ALL SAINTS CELEBRATED IN JANUARY
Saints celebrated on the 11th of January
Prayer to the Angels and the Saints
Heavenly Father, in praising Your Angels and Saints we praise Your glory, for by honouring them we honour You, their Creator. Their splendour shows us Your greatness, which infinitely surpasses that of all creation.
In Your loving providence, You saw fit to send Your Angels to watch over us. Grant that we may always be under their protection and one day enjoy their company in heaven.
Heavenly Father, You are glorified in Your Saints, for their glory is the crowning of Your gifts. You provide an example for us by their lives on earth, You give us their friendship by our communion with them, You grant us strength and protection through their prayer for the Church, and You spur us on to victory over evil and the prize of eternal glory by this great company of witnesses.
Grant that we who aspire to take part in their joy may be filled with the Spirit that blessed their lives, so that, after sharing their faith on earth, we may also experience their peace in heaven. Amen.
BL. WILLIAM CARTER, MARTYR
[Blessed William] was an English martyr, born in London, 1548; he suffered for treason at Tyburn, January 11, 1584.
A WAS APPRENTICED TO JOHN CAWOOD, QUEEN'S PRINTER
Son of John Carter, a draper, and Agnes, his wife, he was apprenticed to John Cawood, queen's printer, on Candlemas Day, 1563, for ten years, and afterwards acted as secretary to Nicholas Harpsfield, last Catholic archdeacon of Canterbury, then a prisoner.
HE COURAGEOUSLY PRINTED CATHOLIC BOOKS, INCLUDING "A TREATISE OF SCHISM"
On the latter's death he married and set up a press on Tower Hill. Among other Catholic books he printed a new edition (1000 copies) of Dr Gregory Martin's "A Treatise of Schism", in 1580, for which he was at once arrested and imprisoned in the Gatehouse.
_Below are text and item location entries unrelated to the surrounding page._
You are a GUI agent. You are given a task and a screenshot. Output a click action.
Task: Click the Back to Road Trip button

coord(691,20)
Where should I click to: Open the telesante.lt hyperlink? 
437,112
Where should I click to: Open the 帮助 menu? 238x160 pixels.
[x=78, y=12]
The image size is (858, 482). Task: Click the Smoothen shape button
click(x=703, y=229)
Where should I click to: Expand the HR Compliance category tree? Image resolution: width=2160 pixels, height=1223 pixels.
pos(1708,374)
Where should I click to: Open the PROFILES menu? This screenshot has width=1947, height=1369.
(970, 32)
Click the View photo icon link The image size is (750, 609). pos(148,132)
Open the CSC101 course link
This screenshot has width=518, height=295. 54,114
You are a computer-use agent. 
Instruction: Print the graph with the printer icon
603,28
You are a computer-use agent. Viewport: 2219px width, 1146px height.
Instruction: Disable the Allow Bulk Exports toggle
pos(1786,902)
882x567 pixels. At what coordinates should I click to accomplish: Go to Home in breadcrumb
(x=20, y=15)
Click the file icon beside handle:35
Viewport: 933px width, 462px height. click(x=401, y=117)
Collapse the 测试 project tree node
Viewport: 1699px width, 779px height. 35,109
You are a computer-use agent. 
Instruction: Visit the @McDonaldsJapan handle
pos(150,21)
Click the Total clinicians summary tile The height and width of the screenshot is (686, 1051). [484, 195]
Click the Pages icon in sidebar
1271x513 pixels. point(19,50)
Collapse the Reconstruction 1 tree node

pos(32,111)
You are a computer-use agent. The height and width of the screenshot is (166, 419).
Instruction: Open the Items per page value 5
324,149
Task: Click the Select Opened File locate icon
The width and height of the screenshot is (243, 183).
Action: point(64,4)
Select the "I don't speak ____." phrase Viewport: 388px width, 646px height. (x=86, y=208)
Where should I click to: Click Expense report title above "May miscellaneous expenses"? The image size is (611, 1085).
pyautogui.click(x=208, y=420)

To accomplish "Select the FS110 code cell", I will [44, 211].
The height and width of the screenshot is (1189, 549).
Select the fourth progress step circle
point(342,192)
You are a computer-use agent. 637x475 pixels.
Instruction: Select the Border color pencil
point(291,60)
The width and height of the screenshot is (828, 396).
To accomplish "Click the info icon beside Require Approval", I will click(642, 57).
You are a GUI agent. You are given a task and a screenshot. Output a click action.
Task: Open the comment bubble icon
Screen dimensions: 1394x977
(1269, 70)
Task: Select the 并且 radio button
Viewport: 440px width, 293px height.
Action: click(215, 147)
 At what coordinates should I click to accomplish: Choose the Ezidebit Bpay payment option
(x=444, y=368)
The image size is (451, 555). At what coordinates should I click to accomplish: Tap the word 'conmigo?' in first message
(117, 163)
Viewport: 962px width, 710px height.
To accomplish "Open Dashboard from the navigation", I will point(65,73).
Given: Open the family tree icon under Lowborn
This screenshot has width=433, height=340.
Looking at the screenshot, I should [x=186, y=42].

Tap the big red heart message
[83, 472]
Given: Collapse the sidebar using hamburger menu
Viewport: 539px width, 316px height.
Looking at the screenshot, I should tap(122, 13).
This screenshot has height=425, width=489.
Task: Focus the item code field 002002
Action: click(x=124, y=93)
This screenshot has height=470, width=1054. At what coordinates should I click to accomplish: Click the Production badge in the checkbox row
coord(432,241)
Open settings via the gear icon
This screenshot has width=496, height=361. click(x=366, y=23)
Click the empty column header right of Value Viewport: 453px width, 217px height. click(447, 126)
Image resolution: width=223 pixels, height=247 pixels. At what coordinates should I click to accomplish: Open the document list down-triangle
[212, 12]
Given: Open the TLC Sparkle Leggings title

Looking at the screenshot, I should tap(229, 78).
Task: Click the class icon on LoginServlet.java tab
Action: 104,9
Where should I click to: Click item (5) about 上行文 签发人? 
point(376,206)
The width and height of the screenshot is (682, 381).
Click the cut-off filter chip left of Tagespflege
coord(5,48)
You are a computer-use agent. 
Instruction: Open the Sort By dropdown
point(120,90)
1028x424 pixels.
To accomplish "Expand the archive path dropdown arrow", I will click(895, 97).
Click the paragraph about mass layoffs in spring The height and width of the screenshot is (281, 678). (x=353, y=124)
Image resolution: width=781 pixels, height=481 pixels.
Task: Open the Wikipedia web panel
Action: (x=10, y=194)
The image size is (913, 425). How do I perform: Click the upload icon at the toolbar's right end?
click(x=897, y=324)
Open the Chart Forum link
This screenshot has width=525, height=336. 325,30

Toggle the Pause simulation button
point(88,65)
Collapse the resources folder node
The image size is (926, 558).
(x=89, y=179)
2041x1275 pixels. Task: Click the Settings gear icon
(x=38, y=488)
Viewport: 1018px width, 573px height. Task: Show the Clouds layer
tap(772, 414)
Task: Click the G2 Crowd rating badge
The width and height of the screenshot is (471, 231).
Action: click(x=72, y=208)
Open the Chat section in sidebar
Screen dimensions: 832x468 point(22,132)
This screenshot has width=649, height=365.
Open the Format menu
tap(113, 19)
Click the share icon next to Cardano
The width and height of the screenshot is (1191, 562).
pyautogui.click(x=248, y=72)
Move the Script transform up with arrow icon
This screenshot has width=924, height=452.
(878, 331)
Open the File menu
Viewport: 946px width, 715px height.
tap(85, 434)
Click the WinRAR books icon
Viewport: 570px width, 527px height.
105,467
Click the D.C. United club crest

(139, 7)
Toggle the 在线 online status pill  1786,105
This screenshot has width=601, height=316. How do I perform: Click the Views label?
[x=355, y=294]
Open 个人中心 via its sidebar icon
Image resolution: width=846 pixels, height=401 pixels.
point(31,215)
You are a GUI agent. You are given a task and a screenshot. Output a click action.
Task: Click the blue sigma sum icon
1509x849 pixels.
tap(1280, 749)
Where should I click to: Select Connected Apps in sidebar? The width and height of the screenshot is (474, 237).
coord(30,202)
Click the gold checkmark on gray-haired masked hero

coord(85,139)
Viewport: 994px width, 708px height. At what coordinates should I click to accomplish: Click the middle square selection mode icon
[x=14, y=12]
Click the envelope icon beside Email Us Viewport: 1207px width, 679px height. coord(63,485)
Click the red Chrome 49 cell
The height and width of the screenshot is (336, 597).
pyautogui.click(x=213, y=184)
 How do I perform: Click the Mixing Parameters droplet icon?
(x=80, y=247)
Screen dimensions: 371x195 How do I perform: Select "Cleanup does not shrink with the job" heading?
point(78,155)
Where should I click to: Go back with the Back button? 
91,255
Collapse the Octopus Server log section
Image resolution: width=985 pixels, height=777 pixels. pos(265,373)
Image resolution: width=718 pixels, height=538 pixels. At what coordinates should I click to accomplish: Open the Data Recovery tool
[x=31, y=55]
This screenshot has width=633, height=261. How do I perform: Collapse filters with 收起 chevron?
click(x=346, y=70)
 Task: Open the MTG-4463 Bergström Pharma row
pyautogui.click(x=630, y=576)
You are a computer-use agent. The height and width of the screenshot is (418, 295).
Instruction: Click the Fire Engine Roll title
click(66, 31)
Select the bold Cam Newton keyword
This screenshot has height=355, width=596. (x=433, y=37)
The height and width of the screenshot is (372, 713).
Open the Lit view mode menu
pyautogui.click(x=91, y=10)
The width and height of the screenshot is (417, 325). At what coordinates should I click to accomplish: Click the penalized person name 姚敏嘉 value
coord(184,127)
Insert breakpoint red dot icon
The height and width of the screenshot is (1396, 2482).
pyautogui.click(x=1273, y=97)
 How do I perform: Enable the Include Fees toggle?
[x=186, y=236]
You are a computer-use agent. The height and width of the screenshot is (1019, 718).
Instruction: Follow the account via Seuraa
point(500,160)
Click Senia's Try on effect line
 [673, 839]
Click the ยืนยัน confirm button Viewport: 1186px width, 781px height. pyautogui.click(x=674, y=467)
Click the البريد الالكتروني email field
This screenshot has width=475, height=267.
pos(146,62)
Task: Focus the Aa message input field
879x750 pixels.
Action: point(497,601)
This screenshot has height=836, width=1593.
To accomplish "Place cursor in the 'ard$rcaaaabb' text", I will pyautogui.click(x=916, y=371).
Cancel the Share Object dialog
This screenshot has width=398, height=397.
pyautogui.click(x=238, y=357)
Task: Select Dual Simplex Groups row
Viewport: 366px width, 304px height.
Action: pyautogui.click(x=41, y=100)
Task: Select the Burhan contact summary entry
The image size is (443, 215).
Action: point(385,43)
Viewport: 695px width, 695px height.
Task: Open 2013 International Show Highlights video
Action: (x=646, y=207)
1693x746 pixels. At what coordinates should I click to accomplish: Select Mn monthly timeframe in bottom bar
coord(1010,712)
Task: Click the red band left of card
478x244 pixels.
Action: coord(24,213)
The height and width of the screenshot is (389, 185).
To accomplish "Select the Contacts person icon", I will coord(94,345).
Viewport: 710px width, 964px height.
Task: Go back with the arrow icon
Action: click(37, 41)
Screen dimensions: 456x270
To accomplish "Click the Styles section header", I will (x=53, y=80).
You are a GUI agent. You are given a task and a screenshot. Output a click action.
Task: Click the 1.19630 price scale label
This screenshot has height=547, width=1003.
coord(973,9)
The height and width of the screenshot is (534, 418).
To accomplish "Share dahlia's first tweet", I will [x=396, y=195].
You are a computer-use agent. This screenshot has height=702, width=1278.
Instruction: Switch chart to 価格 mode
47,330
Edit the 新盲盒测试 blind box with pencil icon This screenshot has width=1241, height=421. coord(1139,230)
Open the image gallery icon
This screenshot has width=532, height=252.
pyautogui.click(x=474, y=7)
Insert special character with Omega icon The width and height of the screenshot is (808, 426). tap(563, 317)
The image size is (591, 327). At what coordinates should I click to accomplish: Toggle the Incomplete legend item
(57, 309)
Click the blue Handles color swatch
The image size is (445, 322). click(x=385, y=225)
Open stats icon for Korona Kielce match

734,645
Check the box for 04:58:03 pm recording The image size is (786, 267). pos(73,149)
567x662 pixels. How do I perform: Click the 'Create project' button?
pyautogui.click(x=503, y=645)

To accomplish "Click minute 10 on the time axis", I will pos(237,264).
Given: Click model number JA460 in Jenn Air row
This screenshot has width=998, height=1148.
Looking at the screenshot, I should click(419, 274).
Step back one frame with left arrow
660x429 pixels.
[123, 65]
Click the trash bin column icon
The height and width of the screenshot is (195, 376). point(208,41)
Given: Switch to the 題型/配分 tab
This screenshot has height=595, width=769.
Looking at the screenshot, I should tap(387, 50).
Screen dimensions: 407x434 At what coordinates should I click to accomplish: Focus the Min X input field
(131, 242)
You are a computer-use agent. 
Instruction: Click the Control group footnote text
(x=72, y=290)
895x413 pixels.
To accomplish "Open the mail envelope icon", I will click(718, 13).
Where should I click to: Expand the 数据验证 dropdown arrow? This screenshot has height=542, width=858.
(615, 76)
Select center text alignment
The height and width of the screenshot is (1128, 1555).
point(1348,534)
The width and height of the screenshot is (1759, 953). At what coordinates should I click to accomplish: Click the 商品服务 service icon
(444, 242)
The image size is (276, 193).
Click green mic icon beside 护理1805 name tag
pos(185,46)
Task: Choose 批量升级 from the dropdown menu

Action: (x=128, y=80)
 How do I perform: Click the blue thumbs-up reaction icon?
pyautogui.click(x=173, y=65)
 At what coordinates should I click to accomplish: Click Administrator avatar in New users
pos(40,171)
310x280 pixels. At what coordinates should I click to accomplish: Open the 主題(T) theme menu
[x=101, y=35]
HE WAS TORTURED ON THE RACK
Before this he had been in the Poultry Counter from September 23 to October 28, 1578. He was transferred to the Tower, 1582, and paid for his own diet there down to midsummer, 1583. Having been tortured on the rack, he was indicted at the Old Bailey, January 10, 1584, for having printed Dr Martin's book, in which was a paragraph where confidence was expressed that the Catholic Faith would triumph, and pious Judith would slay Holofernes. This was interpreted as an incitement to slay the queen, though it obviously had no such meaning.